Eye contact with semen
Jul 12, 2005
I live in Australia. I work in retail and as part of my duties I am required to check the fitting rooms (where people try on clothes) - while doing this recently I rested my hand on the handle on the inside of the door. I did not realise that it had semen on it until I wiped my eye (which was already irritated from recently having a cold) and my eye began to sting and then I noticed semen all over the back of the door. Thus, unwittingly my eye came into contact with a quantity of semen from an unknown person. This fact is beyond doubt. However, now I am very worried about getting HIV from this exposure to the semen or even Hep C. I am petrified. What should I do? What are my chances of getting HIV or HEP C? When can I reasonably get tested and know that the results are conclusive. Are my chances further increased by the fact that I already had an irritation in my eye? Could you please send an answer to my email address so that it may put my fear to rest as I am starting to feel very stressed about the situation.

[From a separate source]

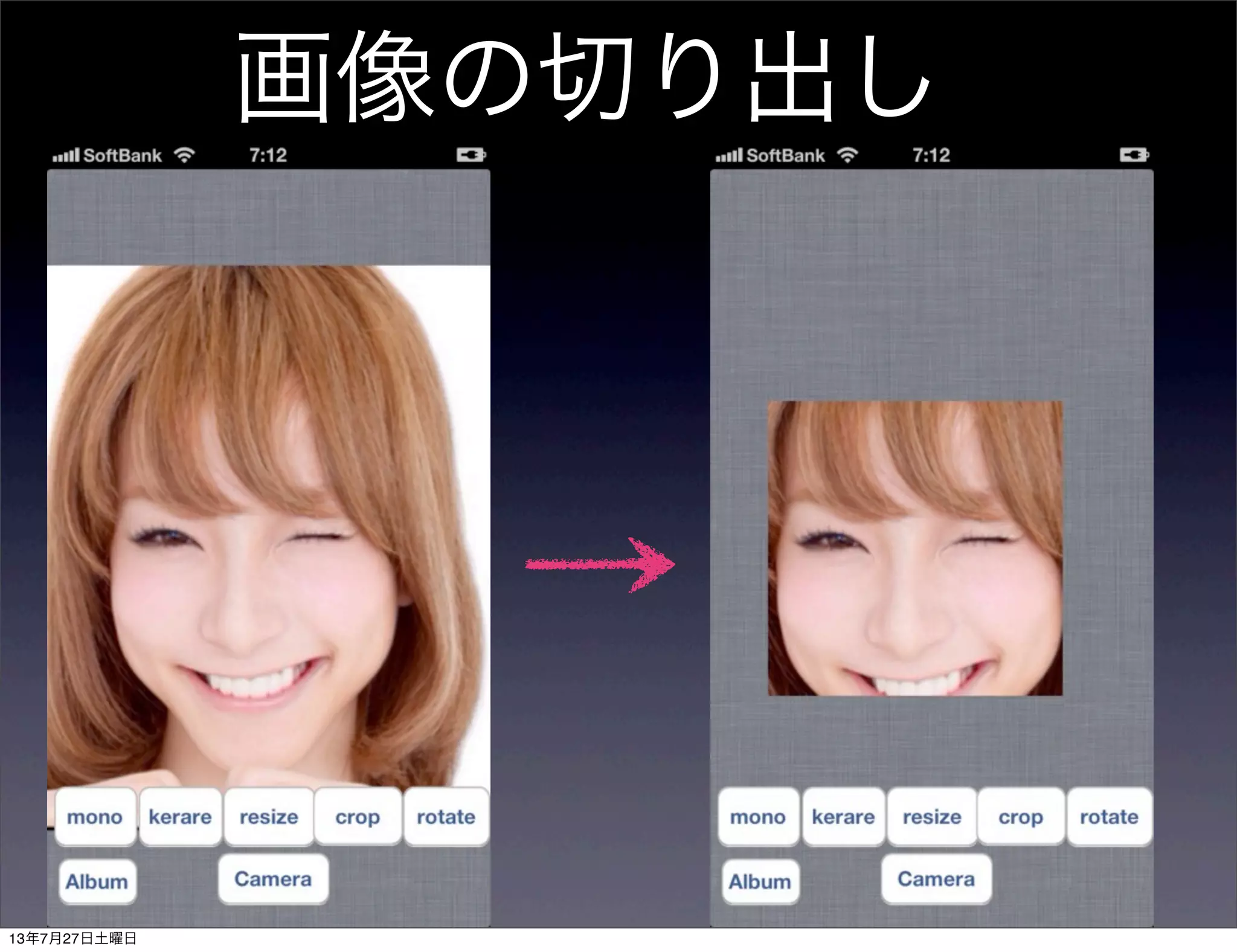Click the cropped face image on right phone

coord(915,548)
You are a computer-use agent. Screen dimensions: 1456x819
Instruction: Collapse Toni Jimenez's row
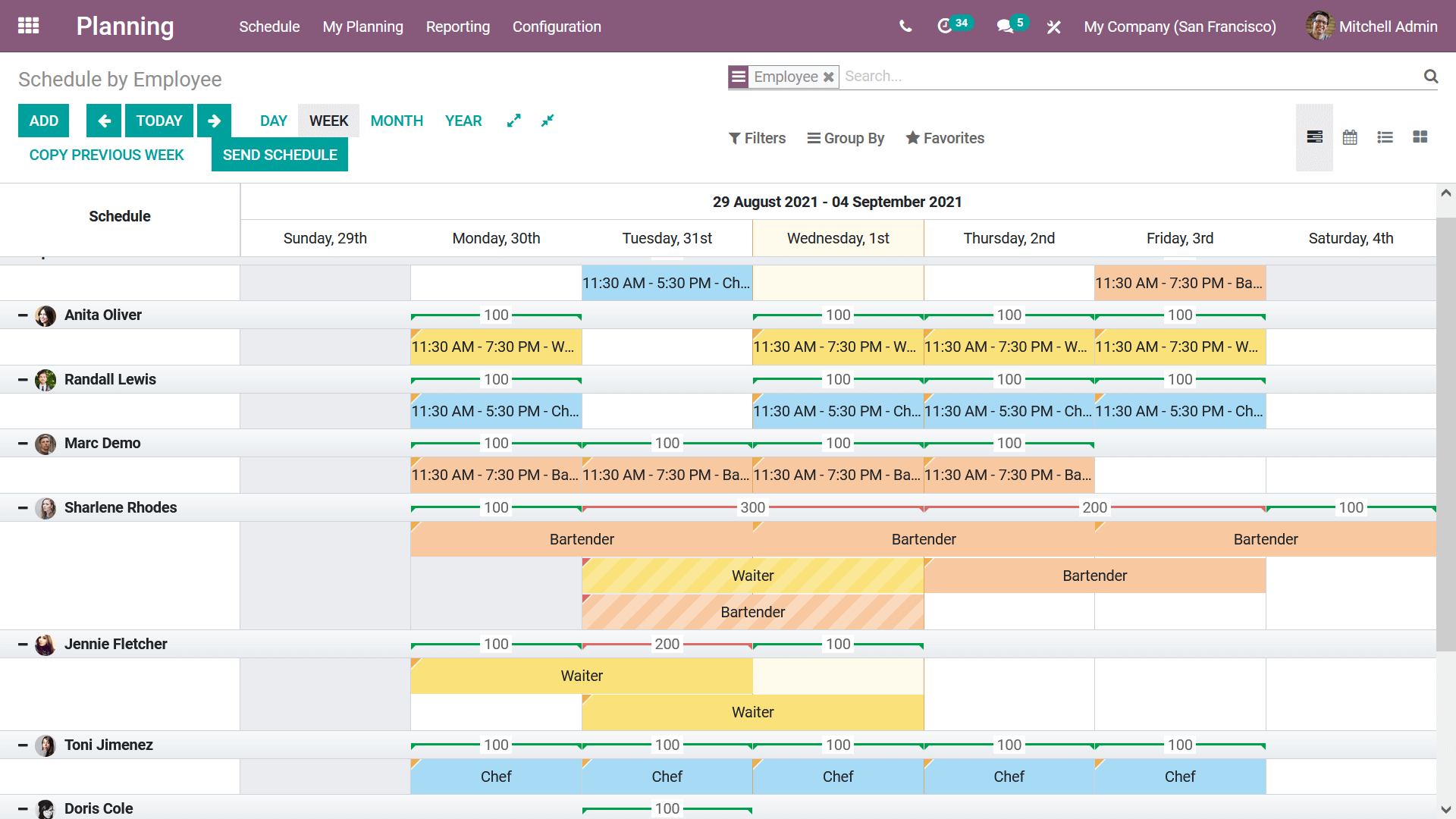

Response from Dr. Frascino
Someone spunked the door of your fitting room? Hmmm . . . well, I guess since the airlines have shrunk the onboard bathrooms down to such a tiny size that horned-up hotties (or crazy Republicans see below) have resorted to fitting rooms for their sex in public places adventures.
OK, your risk is presumed spunk in the eye. Assuming the spunker was HIV positive, the estimated risk of acquiring HIV following a mucous membrane exposure is 0.09%. Please note that's direct mucous membrane exposure to HIV-positive spunk! Your estimated risk would be even lower, as we don't know the HIV status of your fitting room phantom.
Regarding hepatitis C, your risk is essentially nonexistent. Even with hepatitis C-infected blood, transmission via mucous membrane exposure is extremely rare.
Bottom line: I see no reason for you to be "petrified."
What should you do?
1. Stop being petrified. Your fears are way out of proportion to any real risk.
2. Regarding HIV, if you are worried, get tested at the three-month mark. However, please note, we do not know if the baby batter on the doorknob was HIV infected or not. And even if it was, HIV does not survive very long at all outside the body. Consequently, your actual risk of HIV contact, let alone transmission, is extremely small. I would consider a three-month test definitive.
3. As for hepatitis C, the risk of transmission based on all the information discussed above is so extremely minimal that no testing or follow-up is warranted or recommended.
4. Put up a sign in all fitting rooms advising patrons that space is to be used for trying on clothes, not rooting like wombats.
Do try to chill out a bit, my dear Aussie. I realize this "sticky situation" can be alarming, but your actual health risks are minimal. In fact, I'd wager you have a greater chance of getting done in by a funnel web spider or choking on a vegemite sandwich than contracting HIV or hepatitis C from this gooey fitting room fiasco.
Republican going crazy! PLEASE RESPOND Jul 10, 2005
The other day me and my wife went out and had sex in a dressing room at Bloomingdale's. Both of us have been tested, but what if we came into contact with blood or some other fluid. She did give me a handjob. Could there be a risk for HIV? PLEASE HELP! Probably staying a Republican but I truly believe the work you do is God's work. Thanks, the check is gonna be in the mail soon
Response from Dr. Frascino
You and your wife went to Bloomingdales and had sex in the dressing room??? Gosh, whoever said Republicans don't know how to have fun? Just please don't tell me you had to go to Bloomies for your nookie because you were afraid, like the last set of Republicans that wrote in, to do it at home under the big velvet Jesus hanging over your bed. OK?
So, on to your question. You're "going crazy" over getting crazy at Bloomies, right? Relax, Dynamic Duo. You are both fine. The only risk from your oh-so-naughty adventure is that all the dressing rooms at Bloomies are monitored by video cameras to prevent shoplifting. Your Bloomies sex-capade is now, most likely, posted on multiple Internet sites. Check out "RebubicansGoingCrazy.com!"
Stay well, even if you stay Republican, OK?